+++ FRAGMENT

De dood is een componist

Holbein_AmbassadeursHet is een vreemde gewaarwording. Terwijl Vrije geluiden met violist Linus Roth en pianist José Gallardo me op het spoor zet van de Poolse componist Mieczyslaw Weinberg (1919-1969) en ik me verder in hem verdiep dank zij Brava nl, die een uitvoering van een Pianokwintet door het Valeriusensemble liet horen, en Radio 4, die het openingsconcert van het Internationaal Kamermuziek-festival uitzond met een Pianotrio van Weinberg, lees ik ter recensie het boek De dood van een filosoof van de Duitse filosoof en wiskundige Tobias Hürter. Beide, de muziek en het boek, interfereren op een intrigerende manier met elkaar.

Weinbergs muziek roept bij mij dezelfde gevoelens op als bij Hürter de dood op het schilderij De ambassadeurs van Hans Holbein Jr. (National Gallery, Londen, zie afb.). Op de onderste helft van het doek is een langwerpige structuur afgebeeld. ‘Als je’, schrijft Hürter, ‘er dichtbij staat en het vanuit een scherpe hoek van vijfenzeventig graden bekijkt, herken je er een doodshoofd in (…). De dood maakt deel uit van het schilderij (…), maar op het eerste gezicht hoort hij er niet bij’.

Het is als in de muziek van Weinberg: de dood maakt er onmiskenbaar deel van uit. En ‘op haar beurt raakt de rest van het leven vanuit dit perspectief onherkenbaar verwrongen (…). Om de dood te zien moet je naar de kant. Om het leven te zien, moet je naar het midden’. Mitten wir im Leben sind mit dem Tod umfangen …

Luister naar de prachtige vioolmelodie die opbloeit uit een heftige, door woede, pijn en agressie getekende pianopartij in het Pianotrio. Of naar het Pianokwintet, dat als het even kan nóg heftiger is, meer verwrongen, minder Sjostakovitsj. Of naar de grote eenvoud van het langzame deel uit de Sonatine opus  46 voor viool en piano. Allemaal kleuren op één palet.

Het is zoals Hürter schrijft: de dood ‘enerzijds als een oude bekende (…), anderzijds als een monster (…), machtig en alledaags’ beide. Een ‘geheimzinnige metgezel’ van een man die tijdens de sjoah veel van zijn familie heeft verloren. En ze in zijn bewustzijn zo oproept, gedragen door de onsterfelijke melodieën die hij in al hun eenvoud citeert: volksliedjes, kinderliedjes, joodse wijsjes. De leegte is gevuld met herinneringen.

++++++
+++ OPGESOMD MATERIAAL

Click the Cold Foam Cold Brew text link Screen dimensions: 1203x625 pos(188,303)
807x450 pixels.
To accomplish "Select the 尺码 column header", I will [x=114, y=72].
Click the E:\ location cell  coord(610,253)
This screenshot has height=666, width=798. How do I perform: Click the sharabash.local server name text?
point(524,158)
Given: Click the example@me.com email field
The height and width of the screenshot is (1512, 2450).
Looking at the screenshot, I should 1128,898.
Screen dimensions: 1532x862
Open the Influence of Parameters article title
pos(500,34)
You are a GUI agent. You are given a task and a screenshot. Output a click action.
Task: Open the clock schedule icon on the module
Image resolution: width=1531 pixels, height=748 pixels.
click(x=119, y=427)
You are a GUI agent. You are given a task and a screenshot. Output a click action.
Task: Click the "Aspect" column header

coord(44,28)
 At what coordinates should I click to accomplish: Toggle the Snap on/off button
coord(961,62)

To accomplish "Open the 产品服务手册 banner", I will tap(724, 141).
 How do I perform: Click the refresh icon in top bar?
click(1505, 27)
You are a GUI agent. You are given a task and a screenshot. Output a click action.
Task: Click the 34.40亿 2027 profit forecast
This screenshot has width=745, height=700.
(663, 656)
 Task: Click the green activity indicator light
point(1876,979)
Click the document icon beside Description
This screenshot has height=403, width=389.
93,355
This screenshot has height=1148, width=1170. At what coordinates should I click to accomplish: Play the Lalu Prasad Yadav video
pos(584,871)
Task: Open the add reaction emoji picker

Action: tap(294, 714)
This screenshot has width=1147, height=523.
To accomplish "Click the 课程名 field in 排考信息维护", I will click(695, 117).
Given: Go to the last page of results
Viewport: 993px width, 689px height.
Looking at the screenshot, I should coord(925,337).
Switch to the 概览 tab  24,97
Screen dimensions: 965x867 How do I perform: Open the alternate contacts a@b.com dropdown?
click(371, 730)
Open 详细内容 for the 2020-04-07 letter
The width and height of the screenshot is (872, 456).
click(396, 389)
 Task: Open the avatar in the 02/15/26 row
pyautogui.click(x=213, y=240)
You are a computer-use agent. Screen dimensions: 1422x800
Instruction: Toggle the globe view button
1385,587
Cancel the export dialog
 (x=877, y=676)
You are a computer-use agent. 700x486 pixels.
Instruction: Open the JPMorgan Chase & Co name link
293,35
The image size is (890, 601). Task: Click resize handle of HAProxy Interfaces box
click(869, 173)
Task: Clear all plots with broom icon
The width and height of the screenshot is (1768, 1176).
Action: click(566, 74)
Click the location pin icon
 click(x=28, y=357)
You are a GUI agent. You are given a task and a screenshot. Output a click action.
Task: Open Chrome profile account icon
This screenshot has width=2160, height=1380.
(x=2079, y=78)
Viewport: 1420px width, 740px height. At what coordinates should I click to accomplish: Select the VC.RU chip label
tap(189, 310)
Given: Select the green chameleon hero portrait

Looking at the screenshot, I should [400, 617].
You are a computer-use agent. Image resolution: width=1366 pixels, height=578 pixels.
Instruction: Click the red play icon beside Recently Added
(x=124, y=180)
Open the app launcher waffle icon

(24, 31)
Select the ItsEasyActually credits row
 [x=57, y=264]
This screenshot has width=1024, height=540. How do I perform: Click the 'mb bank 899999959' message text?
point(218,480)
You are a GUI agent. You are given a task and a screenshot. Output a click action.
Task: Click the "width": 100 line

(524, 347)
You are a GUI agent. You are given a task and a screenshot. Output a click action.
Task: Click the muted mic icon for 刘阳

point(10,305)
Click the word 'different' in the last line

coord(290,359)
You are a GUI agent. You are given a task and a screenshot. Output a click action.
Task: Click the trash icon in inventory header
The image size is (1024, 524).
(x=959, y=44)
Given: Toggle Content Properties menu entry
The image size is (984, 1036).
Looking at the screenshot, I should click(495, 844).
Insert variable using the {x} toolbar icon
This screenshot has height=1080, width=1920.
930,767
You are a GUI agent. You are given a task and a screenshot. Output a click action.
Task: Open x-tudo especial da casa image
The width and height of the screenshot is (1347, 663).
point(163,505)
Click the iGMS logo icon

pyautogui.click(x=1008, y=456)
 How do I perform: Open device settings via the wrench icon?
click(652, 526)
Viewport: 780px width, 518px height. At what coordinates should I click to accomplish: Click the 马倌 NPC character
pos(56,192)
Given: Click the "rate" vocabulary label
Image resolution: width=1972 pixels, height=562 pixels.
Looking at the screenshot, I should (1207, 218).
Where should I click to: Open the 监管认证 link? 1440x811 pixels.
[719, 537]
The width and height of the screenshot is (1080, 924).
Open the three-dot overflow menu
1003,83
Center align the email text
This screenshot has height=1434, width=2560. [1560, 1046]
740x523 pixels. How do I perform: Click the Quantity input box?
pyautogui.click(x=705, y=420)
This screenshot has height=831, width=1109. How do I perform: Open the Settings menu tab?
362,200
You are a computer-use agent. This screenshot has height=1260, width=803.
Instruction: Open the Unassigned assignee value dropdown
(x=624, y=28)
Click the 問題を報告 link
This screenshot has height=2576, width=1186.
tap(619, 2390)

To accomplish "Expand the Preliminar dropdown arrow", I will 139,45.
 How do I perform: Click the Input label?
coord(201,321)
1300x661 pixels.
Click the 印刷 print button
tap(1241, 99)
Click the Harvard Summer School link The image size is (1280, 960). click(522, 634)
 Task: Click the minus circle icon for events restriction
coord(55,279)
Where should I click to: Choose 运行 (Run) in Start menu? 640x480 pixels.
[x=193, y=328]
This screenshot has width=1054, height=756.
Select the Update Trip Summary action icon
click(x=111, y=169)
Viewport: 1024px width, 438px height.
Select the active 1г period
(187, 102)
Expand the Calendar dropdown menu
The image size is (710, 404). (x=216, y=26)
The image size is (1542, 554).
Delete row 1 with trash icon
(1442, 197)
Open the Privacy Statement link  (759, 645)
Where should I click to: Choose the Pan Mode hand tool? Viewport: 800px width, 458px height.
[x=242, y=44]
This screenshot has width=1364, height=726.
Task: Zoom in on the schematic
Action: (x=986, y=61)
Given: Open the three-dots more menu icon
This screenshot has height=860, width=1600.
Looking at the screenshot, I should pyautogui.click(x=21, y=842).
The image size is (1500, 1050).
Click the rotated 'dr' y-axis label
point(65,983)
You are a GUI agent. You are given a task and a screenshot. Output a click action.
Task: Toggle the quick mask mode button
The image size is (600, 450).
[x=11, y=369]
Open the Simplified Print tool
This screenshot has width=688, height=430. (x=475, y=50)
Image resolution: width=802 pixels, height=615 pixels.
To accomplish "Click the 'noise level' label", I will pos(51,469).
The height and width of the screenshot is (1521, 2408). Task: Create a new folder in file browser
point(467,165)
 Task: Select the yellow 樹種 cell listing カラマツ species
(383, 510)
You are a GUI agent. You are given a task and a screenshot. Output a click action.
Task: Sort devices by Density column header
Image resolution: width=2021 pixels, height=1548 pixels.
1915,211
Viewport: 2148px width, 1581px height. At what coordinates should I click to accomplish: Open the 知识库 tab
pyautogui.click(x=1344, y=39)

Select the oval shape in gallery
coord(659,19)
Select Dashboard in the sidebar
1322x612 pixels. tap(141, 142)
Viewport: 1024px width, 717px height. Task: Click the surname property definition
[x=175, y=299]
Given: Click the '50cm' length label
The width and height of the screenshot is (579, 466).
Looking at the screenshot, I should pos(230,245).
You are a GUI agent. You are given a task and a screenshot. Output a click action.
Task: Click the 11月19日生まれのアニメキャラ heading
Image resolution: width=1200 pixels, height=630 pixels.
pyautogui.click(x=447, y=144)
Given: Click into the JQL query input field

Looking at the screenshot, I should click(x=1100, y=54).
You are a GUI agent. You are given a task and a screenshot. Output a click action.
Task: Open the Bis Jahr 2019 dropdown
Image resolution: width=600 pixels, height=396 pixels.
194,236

++++++

Noem alle composities van Weinberg die in het fragment over zijn muziek bij naam worden genoemd.

- Pianokwintet
- Pianotrio
- Sonatine opus 46 voor viool en piano